*SELECTED EXTRACT*
== Segment start ==

Martinez v. Hawkeye-Security Ins. Co.
Decision Date | 03 April 1978 |
Docket Number | No. C-1200,HAWKEYE-SECURITY,C-1200 |
Citation | 195 Colo. 184,576 P.2d 1017 |
Parties | Joseph Alvino MARTINEZ, Jr., through his next friend, William R. Sprague, Petitioner, v.INSURANCE COMPANY, Respondent. |
Court | Colorado Supreme Court |
Holme, Roberts & Owen, Donald K. Bain, Jeffrey A. Chase, Denver, for petitioner.
DeMoulin, Anderson, Campbell & Laugesen, Laird Campbell, Denver, for respondent.
We granted certiorari to consider the question of liability under an insurance contract. Petitioner, Joseph Alvino Martinez, Jr., sued Villa Construction Corporation to recover for personal injuries suffered in a fire in his parents' home. The trial court entered default judgment against Villa, and the petitioner obtained a writ of garnishment against the respondent, Hawkeye-Security Insurance Company, Villa's insurer. Respondent denied liability under Villa's policy. The trial court entered judgment for the petitioner. The court of appeals reversed, Colo.App., 563 P.2d 954 (1976). We affirm.
In June 1971, the petitioner's family moved into a new home constructed by Villa. Although a certificate of occupancy had been issued, certain items still required repairs and finishing touches. Among these items was a door to the basement that did not latch properly. The petitioner's family moved into the house based on Villa's assurance that it would do the necessary finishing and repair work. Villa had been notified of the problem with the basement door.
In September 1971, petitioner, who was then two years old, pushed the basement door open, entered the basement and was badly burned when gasoline stored in the basement ignited. At that time, Villa was still in the process of completing the repair work.

== Segment end ==

*DATASET SECTION*
== Segment start ==

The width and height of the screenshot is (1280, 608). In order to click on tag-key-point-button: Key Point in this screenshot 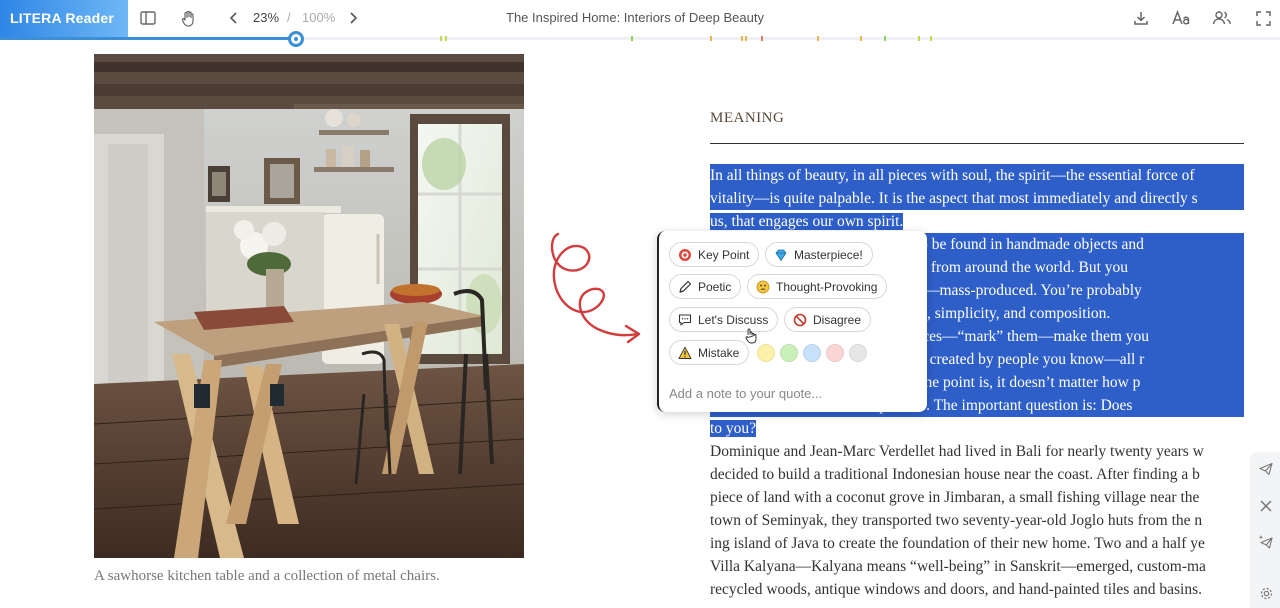, I will do `click(714, 254)`.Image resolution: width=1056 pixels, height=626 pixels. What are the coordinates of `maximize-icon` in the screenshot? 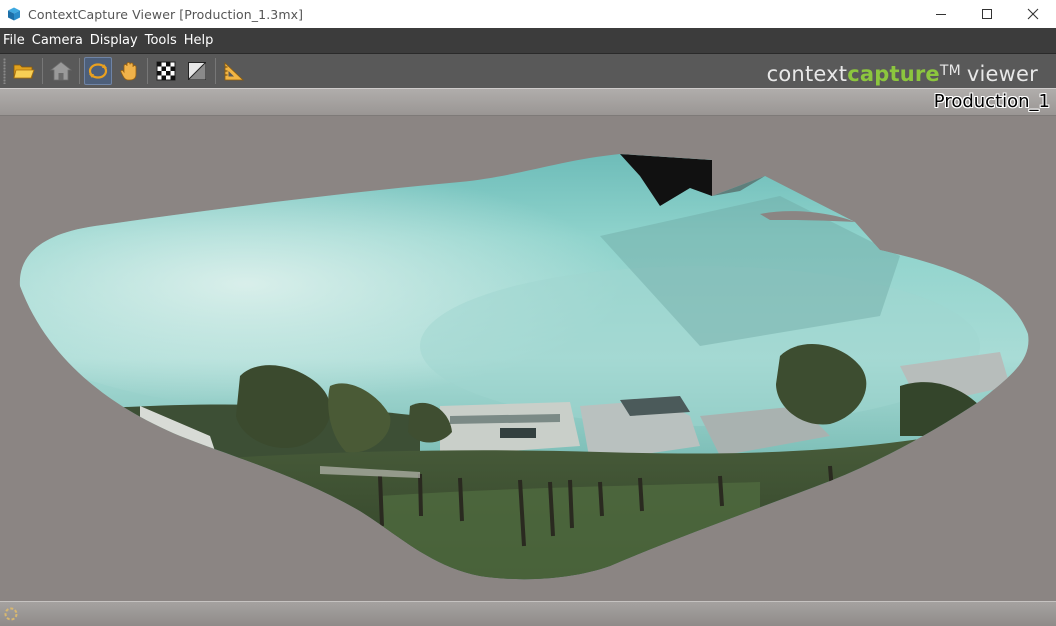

== Segment end ==

*TASK DIRECTIONS*
Write a continuation of the Martinez v. Hawkeye-Security opinion, picking up right after its last sentence shown.

*OUTPUT FOR THIS TASK*
The trial court found on undisputed evidence that had the door latch been properly installed, petitioner would not have been able to open the door to the basement and, consequently, would not have been injured. The trial court held that the door was not a completed operation because it had not been put to its intended use, which was to keep children out of the basement.
The court of appeals reversed. It rejected the trial court's findings and conclusions and held, as a matter of law, that the petitioner's claims fell within the policy's "completed operations hazard" provision.
This is the first time we have been called upon to interpret a "completed operations hazard" clause. 1 The policy defines "completed operations hazard" as follows:
The coverage portion of the policy shows that Villa paid premiums for comprehensive general liability insurance coverage of carpentry in the construction of detached private residences, both by its own employees and subcontractors. The comprehensive general liability insurance purchased by Villa included "Bodily Injury Liability Coverage."
The policy sold by Hawkeye to Villa specifically did not cover "completed operations," because Villa opted not to purchase such coverage. In addition, attached to the policy is an endorsement which reads:
The petitioner contends that the policy is ambiguous. He argues that the endorsement quoted above creates the ambiguity because it states that bodily injury coverage for completed operations hazards is excluded from the policy even though the basic policy includes coverage for bodily injury. Therefore, the policy should be construed against the insurer and in favor of the insured, Villa. Coxen v. Western Empire Life Ins. Co., 168 Colo. 444, 452 P.2d 16 (1969). Thus, petitioner should recover from Hawkeye. Jorgensen v. St. Paul Fire & Marine Ins. Co., 158 Colo. 466, 408 P.2d 66 (1965). We are not persuaded by this argument.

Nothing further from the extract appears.